Rhem, known as "The Recluse,” drops into a defensive crouch. With elbows raised sharply, forearms hanging, and palms flattened, he is halfway between man and bug. Later, he appears caught in a net and crouches high in the rafters. You never know where these creatures will turn up. The people in gas masks scuttle down a corridor like a ventilation duct—cockroaches dressed for some swank occasion in business attire and high heels. Kyle Yackoski, as “Father Mantis,” towers above them on stilts and elbow crutches. He’s a task master, who brings this motley crew to order and puts them through their paces. In a ticklish episode, a silver chrysalis unfurls in the air, and three blindfolded women emerge giggling, lounging in a triple hammock that slowly spins. Two gossamer figures twirl high overhead. Flapping mothlike wings, Fuhrman herself is Luna. She hangs in a harness, and Rhem pushes her soaring straight at the viewer.
The nuts-and-bolts rigging is more impressive than the digital stuff; and—dare I say it?—this piece might appear to better advantage live, where an awareness of gravity would enhance our appreciation of the dancers’ flying stunts. Yet the best moments of InsectInside have nothing to do with technology of any kind. They’re not the buggy bits, but the human bits: when Fuhrman turns, smiling joyfully, as an attentive Rhem wraps her in a cozy shawl; when Rhem tires of swinging her and clutches his head in annoyance; when he unfastens her harness, and she shrinks away from him, broken and unhappy.
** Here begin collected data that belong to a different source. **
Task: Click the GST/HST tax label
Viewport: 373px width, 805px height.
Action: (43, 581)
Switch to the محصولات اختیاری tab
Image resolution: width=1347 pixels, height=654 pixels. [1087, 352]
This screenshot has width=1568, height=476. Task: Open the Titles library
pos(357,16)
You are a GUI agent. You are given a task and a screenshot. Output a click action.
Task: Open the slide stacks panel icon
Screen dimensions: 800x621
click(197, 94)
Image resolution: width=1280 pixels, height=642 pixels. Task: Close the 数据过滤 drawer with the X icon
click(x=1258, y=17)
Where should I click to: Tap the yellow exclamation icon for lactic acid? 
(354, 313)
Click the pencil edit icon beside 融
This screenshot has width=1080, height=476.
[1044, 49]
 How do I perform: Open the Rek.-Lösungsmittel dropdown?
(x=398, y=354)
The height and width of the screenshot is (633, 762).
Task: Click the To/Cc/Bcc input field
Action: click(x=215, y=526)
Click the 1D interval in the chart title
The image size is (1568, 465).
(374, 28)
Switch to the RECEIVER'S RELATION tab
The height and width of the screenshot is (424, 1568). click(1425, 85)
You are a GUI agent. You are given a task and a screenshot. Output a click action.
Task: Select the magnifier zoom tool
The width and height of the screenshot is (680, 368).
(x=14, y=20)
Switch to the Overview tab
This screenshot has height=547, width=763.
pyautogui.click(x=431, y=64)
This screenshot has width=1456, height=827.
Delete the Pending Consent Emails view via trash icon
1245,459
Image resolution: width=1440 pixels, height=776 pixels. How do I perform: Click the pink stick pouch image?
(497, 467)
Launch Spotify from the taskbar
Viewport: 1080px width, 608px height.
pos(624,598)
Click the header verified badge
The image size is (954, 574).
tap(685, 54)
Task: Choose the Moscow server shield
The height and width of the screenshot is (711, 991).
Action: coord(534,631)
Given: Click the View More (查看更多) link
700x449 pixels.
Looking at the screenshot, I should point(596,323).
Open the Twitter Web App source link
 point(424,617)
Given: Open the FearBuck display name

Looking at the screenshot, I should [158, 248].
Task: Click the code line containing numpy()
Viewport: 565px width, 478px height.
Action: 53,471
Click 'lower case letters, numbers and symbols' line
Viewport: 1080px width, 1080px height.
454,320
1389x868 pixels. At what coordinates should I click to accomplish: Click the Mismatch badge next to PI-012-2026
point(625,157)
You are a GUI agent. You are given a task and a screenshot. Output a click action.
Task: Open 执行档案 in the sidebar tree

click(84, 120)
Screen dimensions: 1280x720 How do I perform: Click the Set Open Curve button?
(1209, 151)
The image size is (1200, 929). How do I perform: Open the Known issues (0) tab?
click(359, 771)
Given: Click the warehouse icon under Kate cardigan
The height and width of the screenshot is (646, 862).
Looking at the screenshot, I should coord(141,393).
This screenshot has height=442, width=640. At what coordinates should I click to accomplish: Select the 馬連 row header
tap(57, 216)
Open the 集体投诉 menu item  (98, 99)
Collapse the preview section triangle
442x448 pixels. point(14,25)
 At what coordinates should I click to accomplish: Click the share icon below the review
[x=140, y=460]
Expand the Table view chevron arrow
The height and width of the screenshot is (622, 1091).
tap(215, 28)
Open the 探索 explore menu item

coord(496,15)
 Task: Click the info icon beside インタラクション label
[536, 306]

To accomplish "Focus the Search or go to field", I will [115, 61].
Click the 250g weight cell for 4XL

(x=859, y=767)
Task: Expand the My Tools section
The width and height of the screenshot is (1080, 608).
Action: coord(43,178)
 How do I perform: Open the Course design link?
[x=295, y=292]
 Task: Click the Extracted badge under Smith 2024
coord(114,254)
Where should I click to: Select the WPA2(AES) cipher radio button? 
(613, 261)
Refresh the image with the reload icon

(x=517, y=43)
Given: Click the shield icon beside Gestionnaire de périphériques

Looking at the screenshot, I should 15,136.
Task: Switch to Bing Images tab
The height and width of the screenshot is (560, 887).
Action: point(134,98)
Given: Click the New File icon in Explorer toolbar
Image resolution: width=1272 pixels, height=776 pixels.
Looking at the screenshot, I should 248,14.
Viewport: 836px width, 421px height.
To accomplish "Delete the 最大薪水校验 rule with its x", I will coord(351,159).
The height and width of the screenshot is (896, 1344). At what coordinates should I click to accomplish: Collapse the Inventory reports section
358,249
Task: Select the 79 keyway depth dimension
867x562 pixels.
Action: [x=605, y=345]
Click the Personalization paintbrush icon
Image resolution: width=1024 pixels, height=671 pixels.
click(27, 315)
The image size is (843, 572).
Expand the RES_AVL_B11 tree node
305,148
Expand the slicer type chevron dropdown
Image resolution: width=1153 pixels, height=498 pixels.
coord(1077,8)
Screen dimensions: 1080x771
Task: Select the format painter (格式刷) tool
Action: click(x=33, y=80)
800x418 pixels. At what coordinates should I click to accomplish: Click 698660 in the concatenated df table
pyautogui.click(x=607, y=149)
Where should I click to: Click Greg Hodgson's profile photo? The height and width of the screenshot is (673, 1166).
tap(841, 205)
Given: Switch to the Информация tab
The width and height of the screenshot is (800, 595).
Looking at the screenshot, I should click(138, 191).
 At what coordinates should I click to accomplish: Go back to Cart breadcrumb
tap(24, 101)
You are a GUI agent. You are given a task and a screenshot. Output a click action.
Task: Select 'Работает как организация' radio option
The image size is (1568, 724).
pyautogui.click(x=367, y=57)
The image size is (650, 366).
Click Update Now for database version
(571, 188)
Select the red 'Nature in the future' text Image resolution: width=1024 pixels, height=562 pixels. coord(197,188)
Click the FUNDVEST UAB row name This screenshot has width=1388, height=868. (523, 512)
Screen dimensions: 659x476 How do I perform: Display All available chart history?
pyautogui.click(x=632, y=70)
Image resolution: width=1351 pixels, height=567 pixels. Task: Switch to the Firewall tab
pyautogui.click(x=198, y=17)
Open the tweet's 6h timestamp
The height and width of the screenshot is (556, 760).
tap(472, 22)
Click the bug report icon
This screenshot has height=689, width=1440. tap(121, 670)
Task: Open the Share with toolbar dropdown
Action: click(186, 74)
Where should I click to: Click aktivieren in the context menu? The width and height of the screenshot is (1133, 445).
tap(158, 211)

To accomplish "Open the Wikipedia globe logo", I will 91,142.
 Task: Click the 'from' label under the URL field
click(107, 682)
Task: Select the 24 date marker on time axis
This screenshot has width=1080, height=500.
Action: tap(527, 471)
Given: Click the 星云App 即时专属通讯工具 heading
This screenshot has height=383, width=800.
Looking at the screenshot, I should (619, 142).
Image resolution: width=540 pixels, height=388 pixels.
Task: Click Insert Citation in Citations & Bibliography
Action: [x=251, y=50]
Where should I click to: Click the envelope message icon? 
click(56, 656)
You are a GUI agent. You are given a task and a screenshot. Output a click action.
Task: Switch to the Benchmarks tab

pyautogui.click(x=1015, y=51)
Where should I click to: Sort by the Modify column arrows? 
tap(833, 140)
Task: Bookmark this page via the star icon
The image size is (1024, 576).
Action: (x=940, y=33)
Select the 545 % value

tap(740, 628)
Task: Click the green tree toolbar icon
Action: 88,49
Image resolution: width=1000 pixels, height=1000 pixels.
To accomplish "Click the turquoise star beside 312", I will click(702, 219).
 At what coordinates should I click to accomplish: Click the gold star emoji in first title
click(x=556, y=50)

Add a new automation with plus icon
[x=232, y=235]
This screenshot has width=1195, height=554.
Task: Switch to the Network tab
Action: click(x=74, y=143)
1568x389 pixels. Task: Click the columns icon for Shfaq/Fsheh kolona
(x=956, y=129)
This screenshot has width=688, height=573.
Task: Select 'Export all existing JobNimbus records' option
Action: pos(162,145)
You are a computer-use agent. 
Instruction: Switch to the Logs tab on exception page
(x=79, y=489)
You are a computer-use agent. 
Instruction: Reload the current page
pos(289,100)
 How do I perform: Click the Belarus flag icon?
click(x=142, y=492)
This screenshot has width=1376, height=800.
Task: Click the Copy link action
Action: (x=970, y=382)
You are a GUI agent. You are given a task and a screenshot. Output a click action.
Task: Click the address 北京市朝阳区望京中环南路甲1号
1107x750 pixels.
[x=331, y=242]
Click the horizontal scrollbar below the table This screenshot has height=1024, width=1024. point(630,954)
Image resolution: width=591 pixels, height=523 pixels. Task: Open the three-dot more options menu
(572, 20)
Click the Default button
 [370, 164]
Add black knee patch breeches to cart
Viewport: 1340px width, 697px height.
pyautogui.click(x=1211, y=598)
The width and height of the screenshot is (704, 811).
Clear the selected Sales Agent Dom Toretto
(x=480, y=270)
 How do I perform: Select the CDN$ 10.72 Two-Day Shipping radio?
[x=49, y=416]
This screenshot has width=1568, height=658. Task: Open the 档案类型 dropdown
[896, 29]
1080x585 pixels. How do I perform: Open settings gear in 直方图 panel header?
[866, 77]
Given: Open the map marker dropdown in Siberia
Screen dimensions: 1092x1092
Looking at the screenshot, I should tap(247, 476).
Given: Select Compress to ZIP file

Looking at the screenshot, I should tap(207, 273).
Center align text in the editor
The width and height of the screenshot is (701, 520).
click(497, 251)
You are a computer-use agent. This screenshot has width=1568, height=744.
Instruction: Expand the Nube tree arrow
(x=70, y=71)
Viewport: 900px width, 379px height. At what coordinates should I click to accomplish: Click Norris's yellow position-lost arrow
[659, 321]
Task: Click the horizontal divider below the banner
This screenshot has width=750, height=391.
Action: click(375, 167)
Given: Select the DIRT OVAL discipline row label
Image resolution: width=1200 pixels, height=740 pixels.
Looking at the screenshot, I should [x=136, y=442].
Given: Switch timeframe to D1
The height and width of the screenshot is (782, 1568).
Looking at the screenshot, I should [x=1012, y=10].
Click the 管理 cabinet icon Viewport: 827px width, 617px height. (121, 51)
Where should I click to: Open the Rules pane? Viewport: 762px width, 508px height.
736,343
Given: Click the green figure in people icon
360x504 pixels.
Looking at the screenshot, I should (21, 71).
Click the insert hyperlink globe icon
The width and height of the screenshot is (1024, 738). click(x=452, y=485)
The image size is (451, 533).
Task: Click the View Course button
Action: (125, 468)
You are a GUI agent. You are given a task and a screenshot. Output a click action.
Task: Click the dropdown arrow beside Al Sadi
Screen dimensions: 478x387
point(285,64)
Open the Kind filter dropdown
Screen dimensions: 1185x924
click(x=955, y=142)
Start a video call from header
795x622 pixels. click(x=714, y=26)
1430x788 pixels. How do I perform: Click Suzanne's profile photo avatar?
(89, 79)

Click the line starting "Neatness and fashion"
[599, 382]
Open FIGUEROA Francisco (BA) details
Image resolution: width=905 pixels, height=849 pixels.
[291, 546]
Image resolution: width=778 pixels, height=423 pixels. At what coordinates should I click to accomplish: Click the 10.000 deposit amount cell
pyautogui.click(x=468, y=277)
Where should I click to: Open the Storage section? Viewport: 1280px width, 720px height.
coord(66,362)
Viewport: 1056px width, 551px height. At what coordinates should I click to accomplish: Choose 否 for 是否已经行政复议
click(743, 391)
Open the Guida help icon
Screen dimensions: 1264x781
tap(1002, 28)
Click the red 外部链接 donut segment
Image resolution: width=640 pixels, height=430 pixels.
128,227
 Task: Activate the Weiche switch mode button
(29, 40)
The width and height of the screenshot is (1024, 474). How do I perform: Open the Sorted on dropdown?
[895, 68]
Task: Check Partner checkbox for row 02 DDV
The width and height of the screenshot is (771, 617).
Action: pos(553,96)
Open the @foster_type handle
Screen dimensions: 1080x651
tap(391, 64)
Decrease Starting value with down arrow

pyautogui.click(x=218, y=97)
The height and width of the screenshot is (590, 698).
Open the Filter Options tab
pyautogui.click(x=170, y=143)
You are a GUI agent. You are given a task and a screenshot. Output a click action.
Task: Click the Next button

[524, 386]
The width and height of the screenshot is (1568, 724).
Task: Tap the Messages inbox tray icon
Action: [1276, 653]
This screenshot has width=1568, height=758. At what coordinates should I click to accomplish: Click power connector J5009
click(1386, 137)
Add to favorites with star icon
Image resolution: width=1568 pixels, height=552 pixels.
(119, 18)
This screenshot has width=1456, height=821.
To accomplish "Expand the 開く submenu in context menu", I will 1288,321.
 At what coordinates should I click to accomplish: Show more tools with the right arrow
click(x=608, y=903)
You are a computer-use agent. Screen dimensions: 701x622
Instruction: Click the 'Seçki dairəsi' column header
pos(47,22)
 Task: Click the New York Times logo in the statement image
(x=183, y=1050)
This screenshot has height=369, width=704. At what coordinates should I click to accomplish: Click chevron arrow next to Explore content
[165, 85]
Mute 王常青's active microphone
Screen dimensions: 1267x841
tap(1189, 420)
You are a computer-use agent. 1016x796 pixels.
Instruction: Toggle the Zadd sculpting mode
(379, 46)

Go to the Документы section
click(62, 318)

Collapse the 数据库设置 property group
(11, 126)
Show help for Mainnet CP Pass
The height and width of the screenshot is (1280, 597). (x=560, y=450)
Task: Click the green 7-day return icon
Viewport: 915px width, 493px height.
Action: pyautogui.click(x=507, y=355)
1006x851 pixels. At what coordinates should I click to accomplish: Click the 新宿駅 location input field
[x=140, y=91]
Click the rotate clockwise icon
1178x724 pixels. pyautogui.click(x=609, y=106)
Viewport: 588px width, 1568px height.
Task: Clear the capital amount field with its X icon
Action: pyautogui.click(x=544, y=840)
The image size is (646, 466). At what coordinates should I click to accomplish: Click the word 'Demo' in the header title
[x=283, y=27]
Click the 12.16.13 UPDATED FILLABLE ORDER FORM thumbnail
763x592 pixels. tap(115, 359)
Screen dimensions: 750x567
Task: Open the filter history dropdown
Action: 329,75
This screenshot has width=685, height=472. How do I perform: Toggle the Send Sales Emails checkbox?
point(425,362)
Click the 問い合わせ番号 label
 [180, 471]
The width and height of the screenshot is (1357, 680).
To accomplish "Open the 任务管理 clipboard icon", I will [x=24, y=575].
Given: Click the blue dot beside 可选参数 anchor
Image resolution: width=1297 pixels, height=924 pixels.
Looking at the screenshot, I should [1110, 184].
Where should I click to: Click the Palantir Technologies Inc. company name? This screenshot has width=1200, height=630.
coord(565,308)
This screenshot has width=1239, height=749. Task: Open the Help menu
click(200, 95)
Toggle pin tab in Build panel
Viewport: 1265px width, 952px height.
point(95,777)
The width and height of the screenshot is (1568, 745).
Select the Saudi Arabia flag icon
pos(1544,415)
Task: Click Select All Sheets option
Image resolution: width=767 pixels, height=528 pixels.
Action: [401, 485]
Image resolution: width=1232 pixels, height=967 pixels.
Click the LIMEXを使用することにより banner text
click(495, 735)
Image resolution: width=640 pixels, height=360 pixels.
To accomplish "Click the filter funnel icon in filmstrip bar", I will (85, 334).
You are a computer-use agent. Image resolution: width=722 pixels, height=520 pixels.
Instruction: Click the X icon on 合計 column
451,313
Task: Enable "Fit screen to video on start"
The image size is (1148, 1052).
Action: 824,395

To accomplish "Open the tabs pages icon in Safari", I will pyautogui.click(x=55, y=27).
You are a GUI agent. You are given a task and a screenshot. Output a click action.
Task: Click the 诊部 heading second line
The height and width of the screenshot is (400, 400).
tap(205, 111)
Finally the “cockroaches” overcome the domineering Father Mantis and strip him of his appendages. The other characters assemble, similarly reduced to human scale. Luna has a flashback, recalling an encounter with a heavenly being, but when the vision fades, her surroundings seem more ordinary than ever. The “roaches” chatter, but then grow still. Released from enchantment, they’re all on the verge of awakening.
We were promised an “immersive” experience, and immersive it is, but no thanks to Virtual Reality. No, what makes Insectinside seductive are those moments where the artists touch the viewer’s imagination, and we lose our sense of separation. Then this piece becomes as immersive as analog theater, or as a good book. Maybe it’s time for us to look inside ourselves again, and not count on the latest gizmos to save us.